Mas as promessas do progresso e do desenvolvimento ilimitado das forças produtivas não se sustentam na economia real que é um subsistema da ecologia. Nem mesmo no Alasca, e muito menos nos EUA como um todo, há esta possibilidade de o aumento da produtividade gerar uma renda capaz de sustentar uma população ociosa. Os EUA são o país mais endividado do mundo e a dívida está crescendo e tende a se tornar impagável com a perda de competitividade e o processo de envelhecimento populacional. A Quarta Revolução Tecnológica pode naufragar no estouro da bolha financeira e nas dificuldades da dívida pública e do déficit fiscal que podem colocar um pesado farto sobre os trabalhadores, secando as fontes de transferência de renda.

A utopia de um mundo onde os humanos fiquem livre do trabalho e os robôs sejam os provedores do bem-estar social pode evoluir para um pesadelo distópico. Além do filme A Odisseia no Espaço, Hollywood filmou a saga Matrix, que se passa em um tempo futuro onde os seres humanos se tornaram apenas ovoides dominados por máquinas. Na mesma linha de conflitos entre os homens e as máquinas, filmou a saga do Exterminador do Futuro, onde as máquinas decidem pela extinção da raça humana e pela destruição da civilização. Sem esquecer o filme Blade Runner, onde humanos caçadores de Androides, vivem em um ambiente sombrio, sob uma constante chuva negra que cai sob um ecossistema devastado.

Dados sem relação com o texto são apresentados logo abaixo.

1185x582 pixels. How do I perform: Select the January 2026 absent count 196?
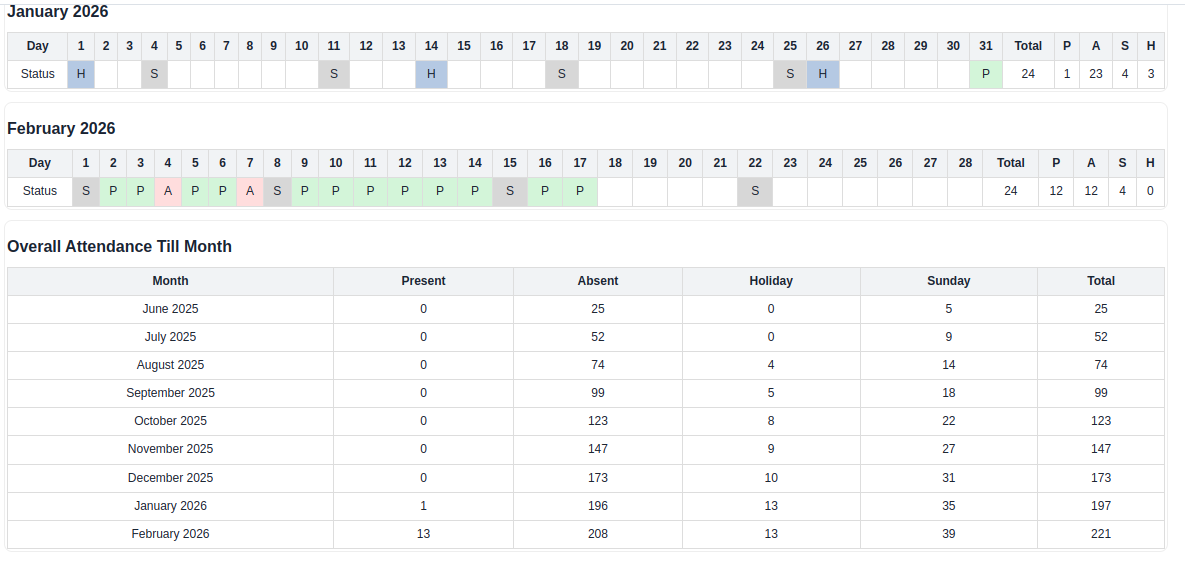[x=598, y=505]
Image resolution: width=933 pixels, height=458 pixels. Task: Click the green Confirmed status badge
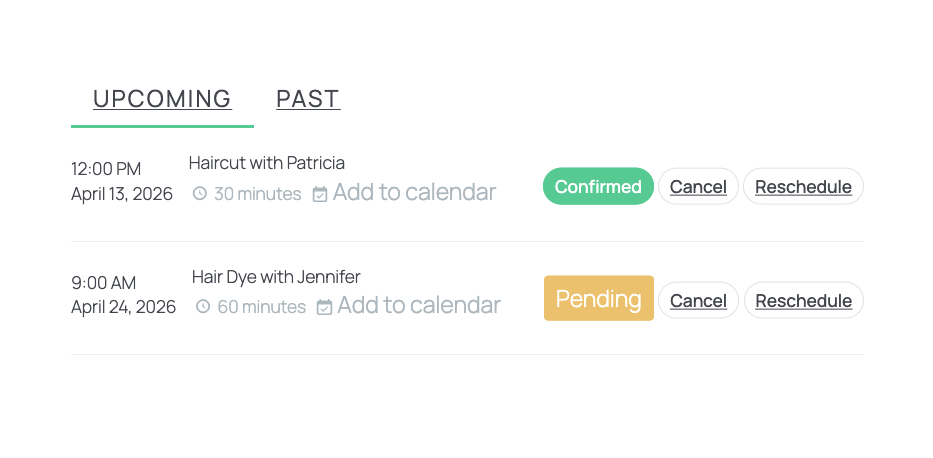[598, 187]
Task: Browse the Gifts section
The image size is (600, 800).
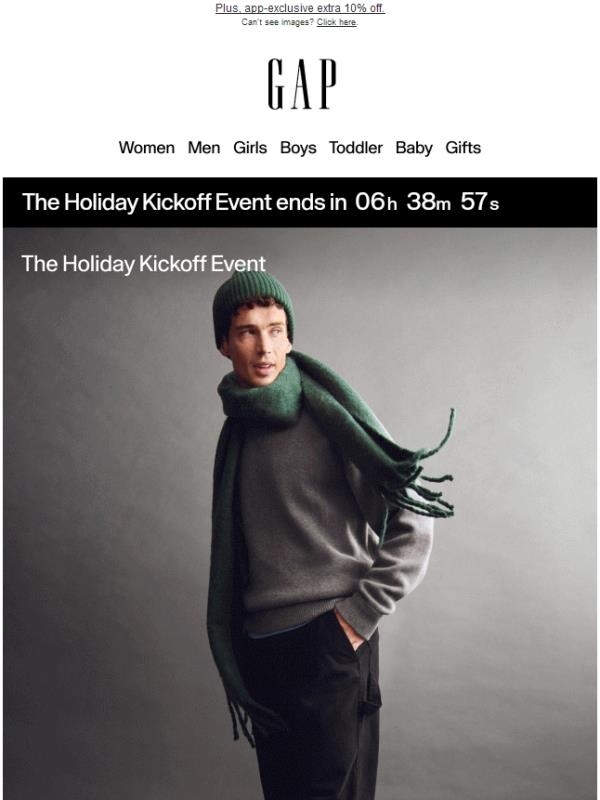Action: (463, 148)
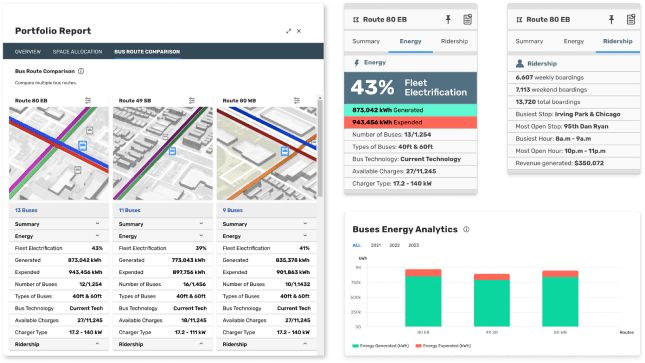Pin the Route 80 EB Energy card
Viewport: 645px width, 363px height.
pos(448,19)
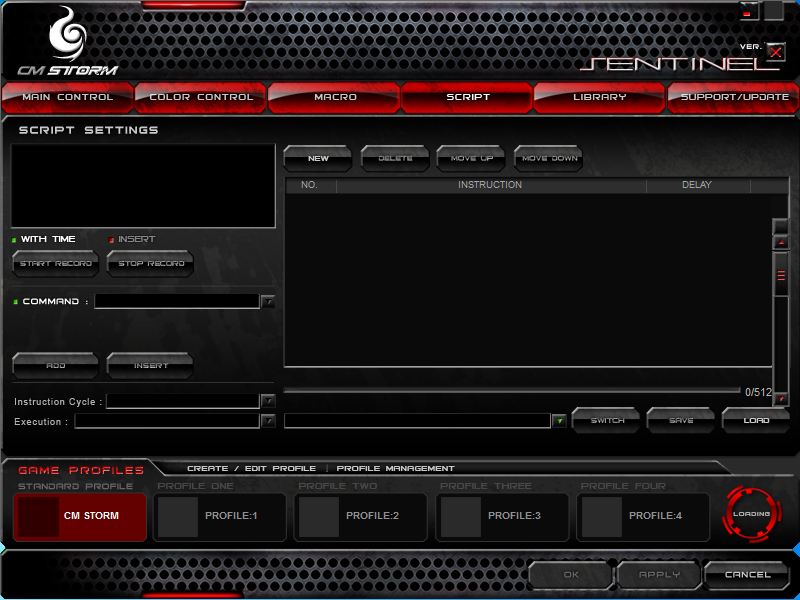Pick the Profile:3 slot icon
Viewport: 800px width, 600px height.
[x=461, y=516]
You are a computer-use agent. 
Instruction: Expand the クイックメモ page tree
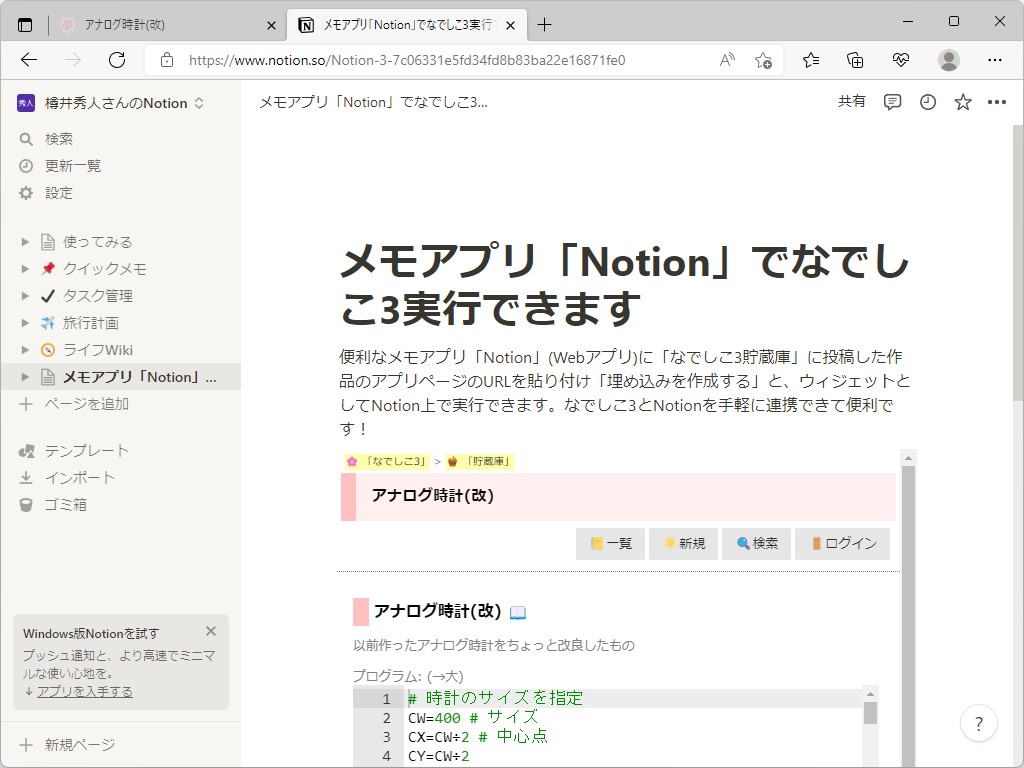point(27,268)
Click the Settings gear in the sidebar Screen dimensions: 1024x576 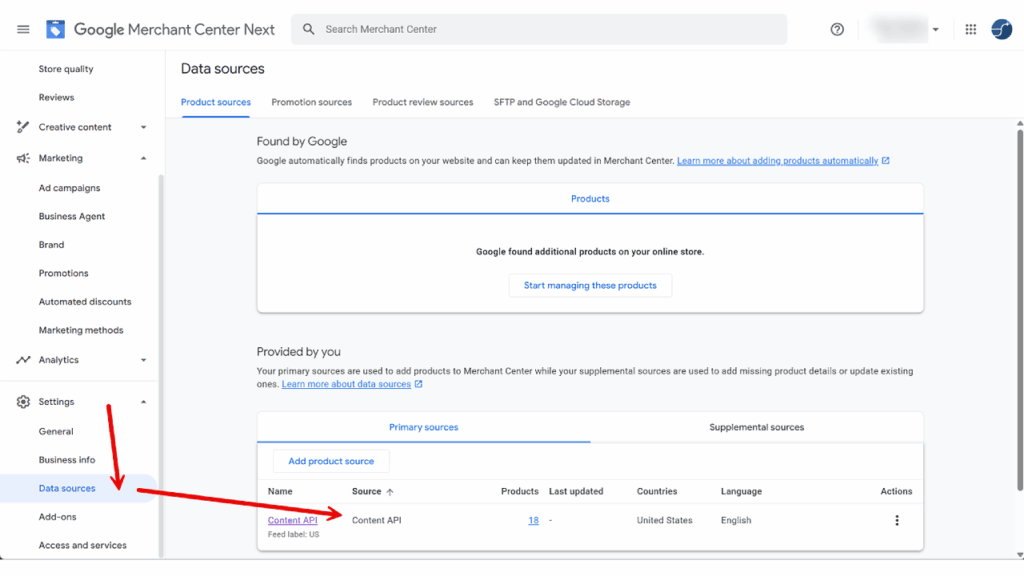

Mas muito antes das maravilhas da Sétima Arte (o cinema é a arte por excelência da modernidade) devemos terminar esse artigo voltando ao livro da adolescente – filha de William Godwin e Mary Wollstonecraft – nascida em 1797, para observar o fato de ser irônico que no final do livro, “Frankenstein, o Prometeu moderno”, a Criatura desaparece rumo ao Polo Norte. Agora, 200 anos depois do alerta de Mary Shelley, é o gelo do Ártico que está desaparecendo e fazendo subir o nível dos oceanos diante do “monstro” do aquecimento global, provocado pelas emissões de gases de efeito estufa, geradas pela energia das maravilhosas máquinas criadas pela tecnologia e pela instrumental racionalidade humana.

Referências:

ALVES, JED. Quarta revolução industrial ou estagnação secular? Ecodebate, RJ, 17/02/2016
ALVES, JED. Abundância na sociedade do custo marginal zero de Jeremy Rifkin. Ecodebate, RJ, 28/01/2015
ALVES, JED. “TechNo Fix”: por que a tecnologia (sozinha) não é capaz de salvar o meio ambiente? Ecodebate, RJ, 25/07/2014
ALVES, JED. Longevidade, singularidade, criogenia e transumanismo, Ecodebate, RJ, 08/02/2017
ALVES, JED. A crise do capital no século XXI: choque ambiental e choque marxista. Salvador, Revista Dialética Edição 7, vol 6, ano 5, junho de 2015
Klaus Schwab. The fourth industrial revolution, World Economic Forum, Switzerland, 2016
Manifesto dos Robôs pela Renda Básica Incondicional
Herman Daly, Economics for a full world, 2014
GORDON, Robert J. IS U.S. Economic Growth Over? Faltering Innovation Confronts the Six Headwinds. NBER Working Paper, Cambridge, Massachusetts, Working Paper 18315, August 2012.